Along with a lack of conciseness, ambiguity (being vague) is the other unwanted attribute that comes with the use of passive voice sentences. For example, consider the following active and passive versions of a sentence that might appear in the methods section of your lab report:


3A: Professor Roberts kept the mice in their cages for three weeks. He then released them into the wild and recaptured them three weeks later.


3P: The mice used in this experiment were kept in their cages for three weeks before they were released and then recaptured after they had spent three weeks in the wild.


Note firstly that the active voice version features 24 words in comparison to the 30 in the passive one, yet, importantly, the active version explains exactly what happened and who did what, whereas the passive one leaves these specific details out.


But, sometimes you should use the passive voice…

You might be developing the impression that using the active voice is always preferable, but this is not the case. Using the active voice is generally preferable because it tends to help you write more concise sentences and makes use of stronger verb forms. However, using the passive voice is acceptable in many situations, and is actually preferable when:


1) You want to be purposefully vague.

For example: ‘The study was compromised due to a methodological error,’ rather than ‘Mike made an error, which compromised the study.’

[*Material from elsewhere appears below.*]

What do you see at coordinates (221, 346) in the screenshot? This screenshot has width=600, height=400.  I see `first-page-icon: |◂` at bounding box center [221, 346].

2) You don’t know the identity of the ‘doer’.

For example: ‘The cave paintings were made over 5,000 years ago,’ rather than ‘Someone made the cave paintings over 5,000 years ago.’


3) The ‘doer’ is not important.

For example: ‘An experimental traffic system will be trialled in British Columbia,’ rather than ‘RoadCorps will trial an experimental traffic system in British Columbia.’


4) You are referring to a general truth.

For example: ‘Rules were made to be broken,’ rather than ‘The person who made these rules made them to be broken.’